> _SELECTION_:
┄┄┄┄┄┄┄┄┄┄┄┄┄┄┄┄┄┄┄┄
Lin Li, New York, NY, for Petitioner.

Jeffrey S. Bucholtz, Acting Assistant Attorney General, Civil Division; Richard M. Evans, Assistant Director; Brooke M. Maurer, Trial Attorney, Office of Immigration Litigation, U.S. Department of Justice, Washington, D.C., for Respondent.

PRESENT: Hon. SONIA SOTOMAYOR, Hon. ROBERT A. KATZMANN and Hon. B.D. PARKER, Circuit Judges.

SUMMARY ORDER
Petitioner Biao Yang, a native and citizen of the People’s Republic of China, seeks review of an October 19, 2007 order of the BIA affirming the February 2, 2005 decision of Immigration Judge (“IJ”) Paul A. Defonzo denying his application for asylum, withholding of removal, and relief under the Convention Against Torture (“CAT”). In re Biao Yang, No. A 77 590 760 (B.I.A. Oct. 19, 2007) affg No. A 77 590 760 (Immig. Ct. N.Y. City Feb. 2, 2005). We assume the parties’ familiarity with the underlying facts and procedural history in this case.
┄┄┄┄┄┄┄┄┄┄┄┄┄┄┄┄┄┄┄┄
> _INFORMATION PROVIDED_:
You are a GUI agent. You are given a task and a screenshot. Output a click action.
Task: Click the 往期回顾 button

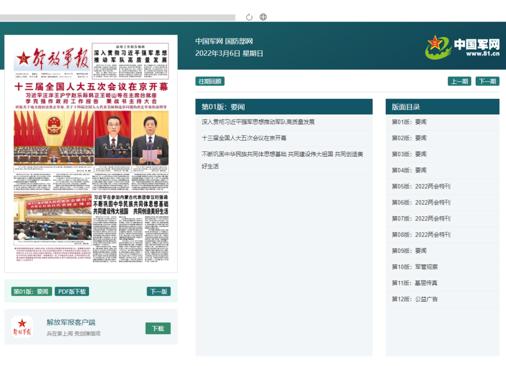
┄┄┄┄┄┄┄┄┄┄┄┄┄┄┄┄┄┄┄┄
> _JOB 1_: Reproduce exactly the part of the summary order that opens with the words containing "Jeffrey S. Bucholtz, Acting" and closes with "PARKER, Circuit Judges.".
> _JOB 2_:
Answer these questions from the summary order:
(a) Who appeared for the Petitioner?
(b) Which Circuit Judges were present?
(c) On what date did the Immigration Judge issue the decision that the BIA affirmed?
> _JOB 3_: List every person the summary order names as appearing for the Respondent, with each one's title.

> _FULL SOLUTION 1_:
Jeffrey S. Bucholtz, Acting Assistant Attorney General, Civil Division; Richard M. Evans, Assistant Director; Brooke M. Maurer, Trial Attorney, Office of Immigration Litigation, U.S. Department of Justice, Washington, D.C., for Respondent.

PRESENT: Hon. SONIA SOTOMAYOR, Hon. ROBERT A. KATZMANN and Hon. B.D. PARKER, Circuit Judges.

> _FULL SOLUTION 2_:
(a) Lin Li, New York, NY.
(b) Hon. Sonia Sotomayor, Hon. Robert A. Katzmann and Hon. B.D. Parker.
(c) February 2, 2005.

> _FULL SOLUTION 3_:
- Jeffrey S. Bucholtz, Acting Assistant Attorney General, Civil Division
- Richard M. Evans, Assistant Director
- Brooke M. Maurer, Trial Attorney, Office of Immigration Litigation, U.S. Department of Justice